A U.S.-based rights group has urged world leaders to pressure Iran to stop what it described as the "imminent execution" of four ethnic Kurds convicted of spying for Israel.
Hadi Ghaemi, the executive director of the Center for Human Rights in Iran (CHRI), said in an appeal on January 18 that all four men "demand urgent global attention."
"World leaders must call on the Iranian authorities to immediately halt their spree of executions or face diplomatic and economic consequences," he added.
CHRI said the four prisoners -- identified as Vafa Azarbar, Mohammad (Hajir) Faramarzi, Mohsen Mazloum, and Pejman Fatehi -- were sentenced to death "within 24 hours of a secret trial" and raised concerns about them facing execution "without ever being provided a modicum of due process."
Iran's Intelligence Ministry has claimed that the men were operatives of the leftist Komala Party of Iranian Kurdistan, but the party has denied the assertion.

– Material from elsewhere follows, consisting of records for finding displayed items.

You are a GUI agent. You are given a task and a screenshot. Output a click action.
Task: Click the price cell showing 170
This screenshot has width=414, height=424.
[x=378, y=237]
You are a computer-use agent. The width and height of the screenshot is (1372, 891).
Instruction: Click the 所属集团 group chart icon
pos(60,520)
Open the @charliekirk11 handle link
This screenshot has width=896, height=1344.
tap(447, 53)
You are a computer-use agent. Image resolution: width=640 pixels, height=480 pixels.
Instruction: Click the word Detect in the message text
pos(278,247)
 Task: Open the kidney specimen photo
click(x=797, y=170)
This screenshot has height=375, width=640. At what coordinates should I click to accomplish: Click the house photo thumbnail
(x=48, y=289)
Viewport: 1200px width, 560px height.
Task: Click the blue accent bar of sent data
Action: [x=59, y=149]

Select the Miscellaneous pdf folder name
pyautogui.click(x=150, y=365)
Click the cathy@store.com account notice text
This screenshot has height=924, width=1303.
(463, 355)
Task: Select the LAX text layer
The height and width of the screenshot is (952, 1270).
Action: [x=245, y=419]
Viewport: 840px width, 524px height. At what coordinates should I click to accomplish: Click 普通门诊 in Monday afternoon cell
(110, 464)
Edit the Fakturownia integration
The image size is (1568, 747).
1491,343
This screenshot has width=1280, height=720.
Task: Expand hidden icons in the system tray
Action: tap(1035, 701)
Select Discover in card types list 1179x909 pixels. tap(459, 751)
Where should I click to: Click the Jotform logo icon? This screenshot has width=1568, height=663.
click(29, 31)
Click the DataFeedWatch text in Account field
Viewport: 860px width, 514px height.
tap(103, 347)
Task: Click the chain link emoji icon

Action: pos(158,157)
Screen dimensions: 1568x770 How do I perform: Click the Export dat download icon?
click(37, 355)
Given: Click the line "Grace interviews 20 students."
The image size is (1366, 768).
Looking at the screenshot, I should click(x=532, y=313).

In December, Iran executed four people -- three men and a woman -- accused of working for Israel's Mossad intelligence agency.
Abram Paley, U.S. deputy special envoy for Iran, on January 12 condemned the death sentences handed to the four ethnic Kurds and called on Iranian authorities to "release all unjustly detained political prisoners and stop repressing their own people."
Days later, he criticized the Iranian government's "use of the death penalty to target the exercise of human rights" following a report by CHRI that the Islamic republic had executed more than 700 people in 2023.
Amnesty International says the Islamic republic executed more people than any other country in the world other than China last year.
The rate of executions in Iran has been rising sharply, particularly in the wake of the widespread protests triggered by the death of Mahsa Amini in police custody in September 2022 after she was arrested for allegedly not covering her hair properly.